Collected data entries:
- Opening Delimiter -

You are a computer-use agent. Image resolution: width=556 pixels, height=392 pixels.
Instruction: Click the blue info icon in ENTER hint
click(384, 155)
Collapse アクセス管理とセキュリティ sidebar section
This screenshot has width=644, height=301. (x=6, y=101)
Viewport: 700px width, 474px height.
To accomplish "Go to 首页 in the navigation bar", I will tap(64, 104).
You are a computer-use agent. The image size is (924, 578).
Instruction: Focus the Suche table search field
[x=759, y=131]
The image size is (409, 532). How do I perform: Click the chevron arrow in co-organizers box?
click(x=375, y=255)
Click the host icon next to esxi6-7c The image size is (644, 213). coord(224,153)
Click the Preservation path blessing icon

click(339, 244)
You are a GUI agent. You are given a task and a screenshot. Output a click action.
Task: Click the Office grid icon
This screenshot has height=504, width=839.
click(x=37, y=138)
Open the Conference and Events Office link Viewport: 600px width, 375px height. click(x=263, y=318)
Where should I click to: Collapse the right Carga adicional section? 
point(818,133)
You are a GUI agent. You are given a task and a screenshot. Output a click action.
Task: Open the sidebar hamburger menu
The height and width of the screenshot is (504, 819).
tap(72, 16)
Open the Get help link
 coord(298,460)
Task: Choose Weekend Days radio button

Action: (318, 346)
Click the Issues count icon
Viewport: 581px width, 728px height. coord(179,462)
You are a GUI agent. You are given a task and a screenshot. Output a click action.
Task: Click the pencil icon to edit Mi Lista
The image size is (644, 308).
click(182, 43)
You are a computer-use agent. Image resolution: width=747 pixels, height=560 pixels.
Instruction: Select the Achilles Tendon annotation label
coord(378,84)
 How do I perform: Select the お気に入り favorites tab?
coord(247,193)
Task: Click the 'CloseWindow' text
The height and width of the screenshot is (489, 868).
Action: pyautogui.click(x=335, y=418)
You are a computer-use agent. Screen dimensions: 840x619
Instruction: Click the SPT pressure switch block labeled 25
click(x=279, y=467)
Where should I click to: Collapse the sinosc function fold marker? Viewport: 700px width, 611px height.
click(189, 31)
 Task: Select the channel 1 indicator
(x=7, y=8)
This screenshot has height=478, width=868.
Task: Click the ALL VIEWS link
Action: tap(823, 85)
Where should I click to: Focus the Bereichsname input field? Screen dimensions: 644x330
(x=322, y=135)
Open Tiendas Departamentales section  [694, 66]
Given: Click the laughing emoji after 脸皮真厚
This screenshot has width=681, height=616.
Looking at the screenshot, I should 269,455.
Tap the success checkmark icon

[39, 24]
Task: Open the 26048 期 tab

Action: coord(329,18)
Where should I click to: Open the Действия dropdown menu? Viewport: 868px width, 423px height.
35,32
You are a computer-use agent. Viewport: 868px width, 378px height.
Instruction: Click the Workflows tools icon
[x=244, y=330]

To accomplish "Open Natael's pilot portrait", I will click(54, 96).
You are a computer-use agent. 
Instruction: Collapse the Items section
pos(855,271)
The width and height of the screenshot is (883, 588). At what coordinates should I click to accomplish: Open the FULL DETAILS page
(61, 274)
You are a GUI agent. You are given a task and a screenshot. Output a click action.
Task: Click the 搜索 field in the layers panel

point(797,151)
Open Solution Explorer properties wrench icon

- Closing Delimiter -

= Aim of the task =
Every word of the data above should be given again, exactly as it stands.

= Worked solution =
You are a computer-use agent. Image resolution: width=556 pixels, height=392 pixels.
Instruction: Click the blue info icon in ENTER hint
click(384, 155)
Collapse アクセス管理とセキュリティ sidebar section
This screenshot has width=644, height=301. (x=6, y=101)
Viewport: 700px width, 474px height.
To accomplish "Go to 首页 in the navigation bar", I will tap(64, 104).
You are a computer-use agent. The image size is (924, 578).
Instruction: Focus the Suche table search field
[x=759, y=131]
The image size is (409, 532). How do I perform: Click the chevron arrow in co-organizers box?
click(x=375, y=255)
Click the host icon next to esxi6-7c The image size is (644, 213). coord(224,153)
Click the Preservation path blessing icon

click(339, 244)
You are a GUI agent. You are given a task and a screenshot. Output a click action.
Task: Click the Office grid icon
This screenshot has height=504, width=839.
click(x=37, y=138)
Open the Conference and Events Office link Viewport: 600px width, 375px height. click(x=263, y=318)
Where should I click to: Collapse the right Carga adicional section? 
point(818,133)
You are a GUI agent. You are given a task and a screenshot. Output a click action.
Task: Open the sidebar hamburger menu
The height and width of the screenshot is (504, 819).
tap(72, 16)
Open the Get help link
 coord(298,460)
Task: Choose Weekend Days radio button

Action: (318, 346)
Click the Issues count icon
Viewport: 581px width, 728px height. coord(179,462)
You are a GUI agent. You are given a task and a screenshot. Output a click action.
Task: Click the pencil icon to edit Mi Lista
The image size is (644, 308).
click(182, 43)
You are a computer-use agent. Image resolution: width=747 pixels, height=560 pixels.
Instruction: Select the Achilles Tendon annotation label
coord(378,84)
 How do I perform: Select the お気に入り favorites tab?
coord(247,193)
Task: Click the 'CloseWindow' text
The height and width of the screenshot is (489, 868).
Action: pyautogui.click(x=335, y=418)
You are a computer-use agent. Screen dimensions: 840x619
Instruction: Click the SPT pressure switch block labeled 25
click(x=279, y=467)
Where should I click to: Collapse the sinosc function fold marker? Viewport: 700px width, 611px height.
click(189, 31)
 Task: Select the channel 1 indicator
(x=7, y=8)
This screenshot has height=478, width=868.
Task: Click the ALL VIEWS link
Action: tap(823, 85)
Where should I click to: Focus the Bereichsname input field? Screen dimensions: 644x330
(x=322, y=135)
Open Tiendas Departamentales section  [694, 66]
Given: Click the laughing emoji after 脸皮真厚
This screenshot has width=681, height=616.
Looking at the screenshot, I should 269,455.
Tap the success checkmark icon

[39, 24]
Task: Open the 26048 期 tab

Action: coord(329,18)
Where should I click to: Open the Действия dropdown menu? Viewport: 868px width, 423px height.
35,32
You are a computer-use agent. Viewport: 868px width, 378px height.
Instruction: Click the Workflows tools icon
[x=244, y=330]

To accomplish "Open Natael's pilot portrait", I will click(54, 96).
You are a computer-use agent. 
Instruction: Collapse the Items section
pos(855,271)
The width and height of the screenshot is (883, 588). At what coordinates should I click to accomplish: Open the FULL DETAILS page
(61, 274)
You are a GUI agent. You are given a task and a screenshot. Output a click action.
Task: Click the 搜索 field in the layers panel

point(797,151)
Open Solution Explorer properties wrench icon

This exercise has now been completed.